Brain Pathology Case of the Month - February 2010

Contributed by Orna O’Toole1, Alan O’Hare2, Liam Grogan3, Ciaran Bolger4, Francesca M. Brett1
Departments of 1Neuropathology, 2Neuroradiology, 4Neurosurgery and 3Oncology, Beaumont Hospital, Dublin 9. Ireland


CLINICAL HISTORY

A 20 year old woman attended her general practitioner with right upper limb pain and intermittent paraesthesias for a 4 month period. She had no neck pain or systemic symptoms and was a non smoker. There was no family history of note. She was commenced on pregabalin for pain and an MRI of cervical spine was ordered. The MRI revealed a right-sided intradural extramedullary mass extending from C7-T1 that was displacing the spinal cord to the left. She was reviewed by neurosurgery and was now complaining of paraesthesias in the right lower limb also. She had no bowel or bladder symptoms. Her examination revealed reduced sensation in the right upper limb but normal tone, power, coordination and reflexes. Cranial nerves, the left upper limb and bilateral lower limb examination were documented as normal. Imaging revealed that the lesion now extended from C5 to T3 and was causing significant cord compression at C7-T1. An enhancing extradural soft tissue mass centered in and expanding the exit foramina and indenting the thecal sac (arrow) is shown by axial T1 MRI post-contrast (Figure 1).
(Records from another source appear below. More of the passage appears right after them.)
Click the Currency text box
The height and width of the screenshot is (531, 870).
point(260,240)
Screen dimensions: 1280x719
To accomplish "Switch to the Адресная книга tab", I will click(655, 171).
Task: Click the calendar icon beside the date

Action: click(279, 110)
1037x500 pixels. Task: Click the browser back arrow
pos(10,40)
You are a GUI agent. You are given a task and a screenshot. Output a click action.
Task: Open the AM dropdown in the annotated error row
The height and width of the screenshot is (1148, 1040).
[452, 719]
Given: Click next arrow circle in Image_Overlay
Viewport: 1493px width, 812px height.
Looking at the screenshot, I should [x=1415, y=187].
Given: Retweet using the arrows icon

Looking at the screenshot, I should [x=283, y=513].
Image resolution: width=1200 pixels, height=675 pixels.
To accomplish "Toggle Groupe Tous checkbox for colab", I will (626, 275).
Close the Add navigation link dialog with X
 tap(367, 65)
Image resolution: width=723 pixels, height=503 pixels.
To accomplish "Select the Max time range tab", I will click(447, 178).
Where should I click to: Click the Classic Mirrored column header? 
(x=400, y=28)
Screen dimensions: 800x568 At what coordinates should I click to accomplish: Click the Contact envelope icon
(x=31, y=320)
On the T2 Sagittal MRI (Figure 2) the low signal soft tissue mass is demonstrated in the right exit foramina at four spinal levels(small arrows), normal high signal fat is seen in the foramen below (larger arrow). (Figure 2) The patient underwent emergency resection of the lesion. A large rubbery, tan piece of tissue measuring 1.5 x 0.8 x 0.5 cms and further multiple pieces of cream grey tissue measuring 3.5 x 3 x up to 0.3 cm in aggregate were removed.

PATHOLOGY

Paraffin sections showed a nodular and diffuse cellular infiltrate with intervening fibrous bands. The cellular areas contained sheets of histiocytoid cells with scattered large pleomorphic cells with prominent eosinophilic nucleoli (Figure 3). Admixed with these were eosinophils and plasma cells. No classic Reed Sternberg cells were identified. Immunocytochemistry for CD30 and CD15 were positive in the larger cells (Figure 4). These cells were negative for CD21, CD23 and ALK.